-- Task directions --
In the text about General Electric's privacy workouts, where did the company's privacy professionals meet for the "Americas Privacy Workout"?

**** Text extract

What would you do if you were appointed chief privacy officer (CPO) of a multinational corporation with 52 privacy leaders and more than 200 employees working on privacy scattered across 39 business units? You might start updating your resume again, or if you're a seasoned privacy leader like Nuala O'Connor Kelly, you might try something new -- like holding a series of privacy "workouts."

That's what O'Connor Kelly spearheaded during her second year as Chief Privacy Leader of the company that Thomas Edison started in 1890. Last month, 70 of General Electric's privacy professionals met at the company's world headquarters in Fairfield, Conn., for the "Americas Privacy Workout." Similar gatherings will take place in Europe and Asia later this year, according to O'Connor Kelly, CIPP/G, who serves as a board member for the International Association of Privacy Professionals, the world's largest association for privacy professionals. O'Connor Kelly also is the former CPO of the U.S. Department of Homeland Security.

********
**** Data excerpts

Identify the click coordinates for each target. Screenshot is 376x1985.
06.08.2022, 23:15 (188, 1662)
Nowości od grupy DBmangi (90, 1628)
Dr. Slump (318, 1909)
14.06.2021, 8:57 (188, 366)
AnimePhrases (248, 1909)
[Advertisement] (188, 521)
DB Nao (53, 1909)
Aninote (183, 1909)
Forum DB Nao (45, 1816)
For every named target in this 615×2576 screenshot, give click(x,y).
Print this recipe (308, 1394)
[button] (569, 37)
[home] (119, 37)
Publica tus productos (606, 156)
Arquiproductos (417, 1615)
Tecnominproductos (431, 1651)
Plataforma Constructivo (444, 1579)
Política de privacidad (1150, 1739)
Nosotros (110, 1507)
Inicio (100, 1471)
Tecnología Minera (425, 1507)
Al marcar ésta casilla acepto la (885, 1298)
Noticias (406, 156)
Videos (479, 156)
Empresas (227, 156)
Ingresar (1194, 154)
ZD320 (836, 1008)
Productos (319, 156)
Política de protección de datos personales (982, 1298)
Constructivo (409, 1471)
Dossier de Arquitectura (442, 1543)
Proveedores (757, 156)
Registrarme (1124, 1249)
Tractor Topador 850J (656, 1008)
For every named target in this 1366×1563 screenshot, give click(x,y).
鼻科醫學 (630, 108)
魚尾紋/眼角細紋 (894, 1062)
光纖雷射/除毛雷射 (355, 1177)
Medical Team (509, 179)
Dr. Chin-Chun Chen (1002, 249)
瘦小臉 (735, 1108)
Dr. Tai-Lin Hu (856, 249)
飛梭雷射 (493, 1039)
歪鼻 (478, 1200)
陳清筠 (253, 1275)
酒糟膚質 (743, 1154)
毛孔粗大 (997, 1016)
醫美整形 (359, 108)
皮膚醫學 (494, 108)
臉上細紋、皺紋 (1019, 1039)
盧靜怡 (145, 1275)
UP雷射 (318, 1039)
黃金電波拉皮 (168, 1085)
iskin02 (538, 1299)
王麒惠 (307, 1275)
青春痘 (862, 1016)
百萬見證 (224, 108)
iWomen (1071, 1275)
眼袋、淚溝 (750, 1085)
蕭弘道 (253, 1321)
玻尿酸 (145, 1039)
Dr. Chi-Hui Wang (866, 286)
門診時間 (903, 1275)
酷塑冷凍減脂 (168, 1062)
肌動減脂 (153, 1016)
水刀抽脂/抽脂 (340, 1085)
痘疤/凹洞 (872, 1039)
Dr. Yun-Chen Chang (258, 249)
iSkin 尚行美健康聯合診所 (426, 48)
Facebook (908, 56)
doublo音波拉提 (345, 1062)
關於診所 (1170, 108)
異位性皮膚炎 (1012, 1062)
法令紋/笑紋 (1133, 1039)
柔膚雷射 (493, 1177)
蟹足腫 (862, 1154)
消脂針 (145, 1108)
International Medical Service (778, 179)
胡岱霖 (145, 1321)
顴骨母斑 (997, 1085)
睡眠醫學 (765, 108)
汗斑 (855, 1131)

********

-- Full answer --
At General Electric's world headquarters in Fairfield, Conn.